■ Exercise text:

Can automation really replace—as some have predicted—around a half of existing jobs? If we consider that—even within the challenging context of the disruptive nature of exponential technology development—the very same technologies will support the creation of new businesses. They will provide scope for innovative business models to bring products and services to market for a customer base who will be working in jobs that do not exist yet.
I expect to see functions such as data analysts (leveraging big data and artificial intelligence), specialized sales representatives (commercializing and articulating new product and service propositions), and senior managers and leaders (to steer companies through the upcoming change and disruption) become critically important over the coming years.
I also expect to see an increasing number of occupations comprised of skills that are not yet considered crucial to the job today. Social skills—such as persuasion, emotional intelligence, and teaching others—will be in higher demand across industries than narrow technical skills, such as programming or equipment operation and control.

■ Pixel coordinate grounding data:
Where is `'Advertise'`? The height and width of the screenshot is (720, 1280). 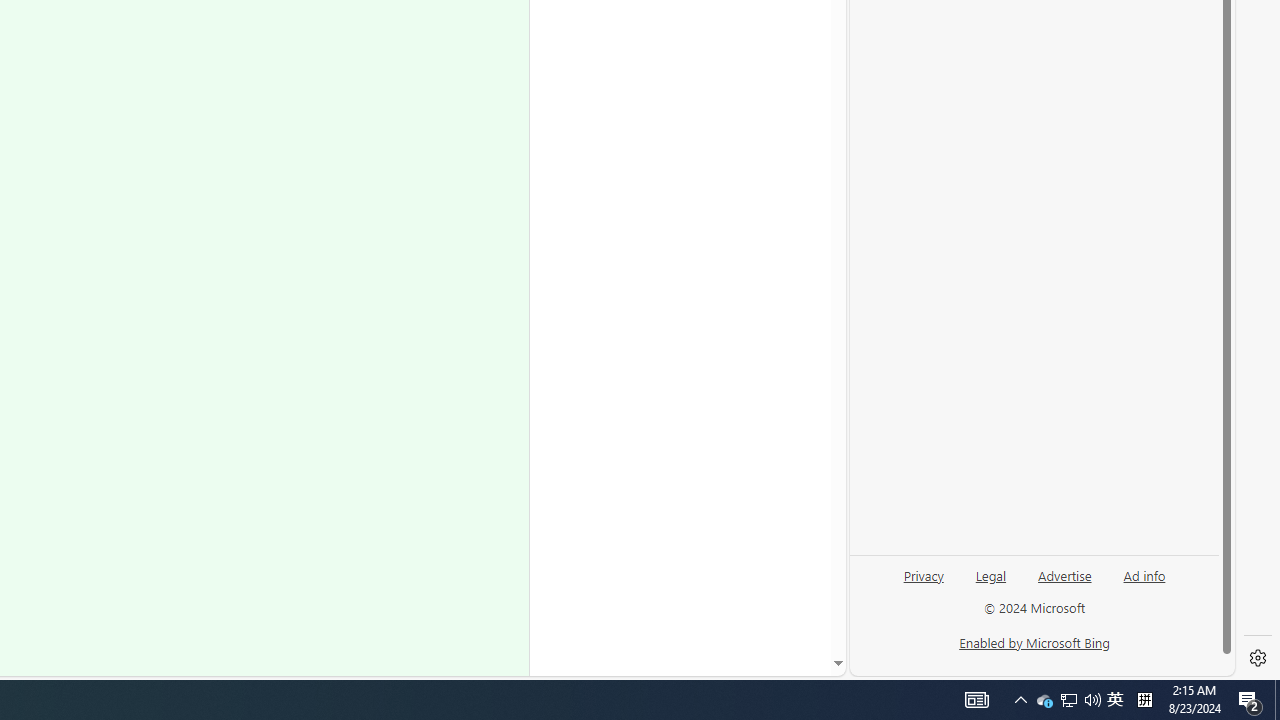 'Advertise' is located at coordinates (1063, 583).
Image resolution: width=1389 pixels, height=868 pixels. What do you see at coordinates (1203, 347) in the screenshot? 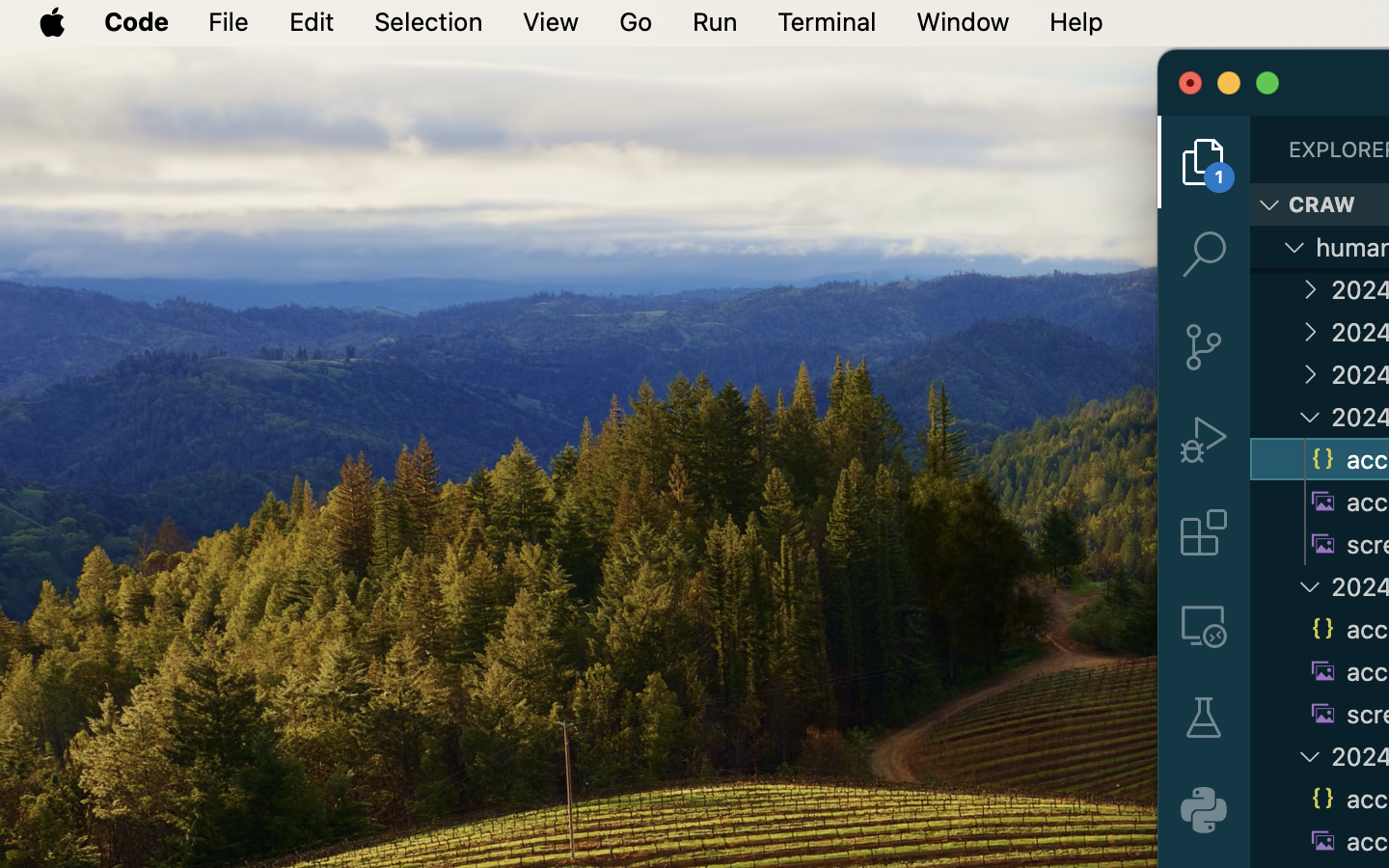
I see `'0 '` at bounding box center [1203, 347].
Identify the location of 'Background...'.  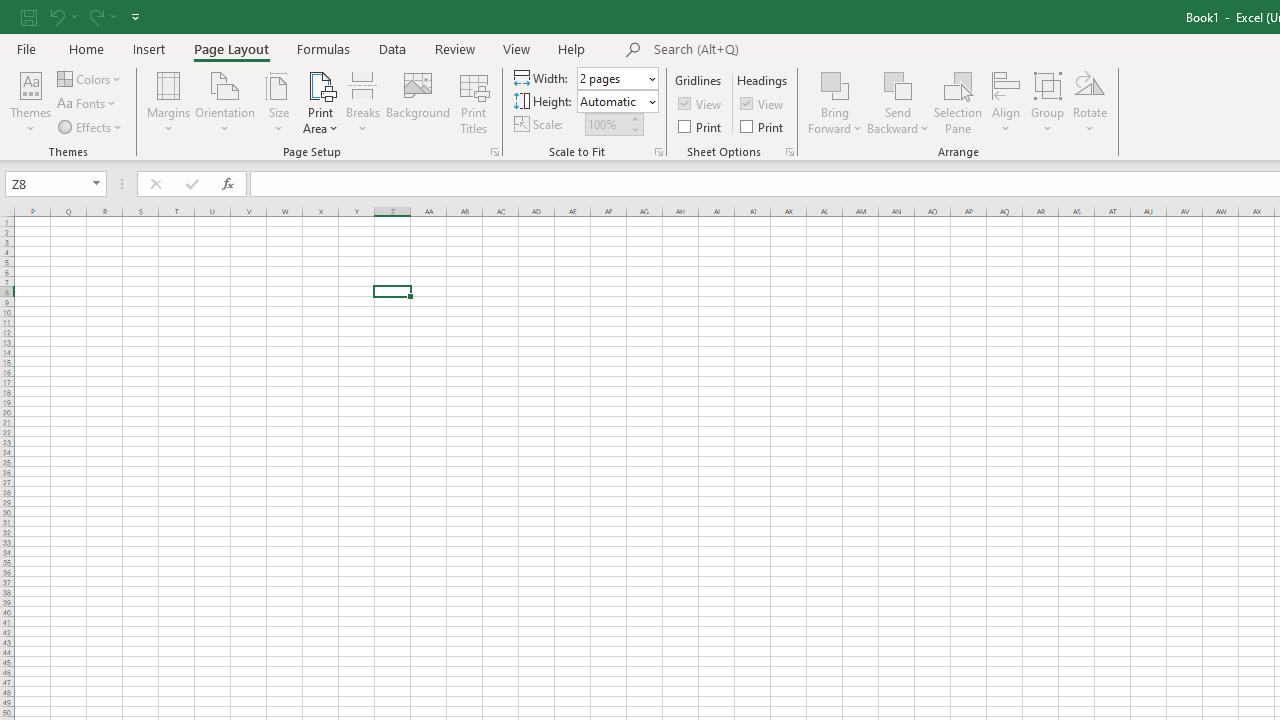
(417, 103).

■ Activity:
Answer these questions from the text on automation and jobs.
(a) About what share of existing jobs have some predicted automation could replace?
(b) Which three functions does the writer expect to become critically important over the coming years?
(c) Which social skills does the text name as examples?

■ Response:
(a) Around a half.
(b) Data analysts, specialized sales representatives, and senior managers and leaders.
(c) Persuasion, emotional intelligence, and teaching others.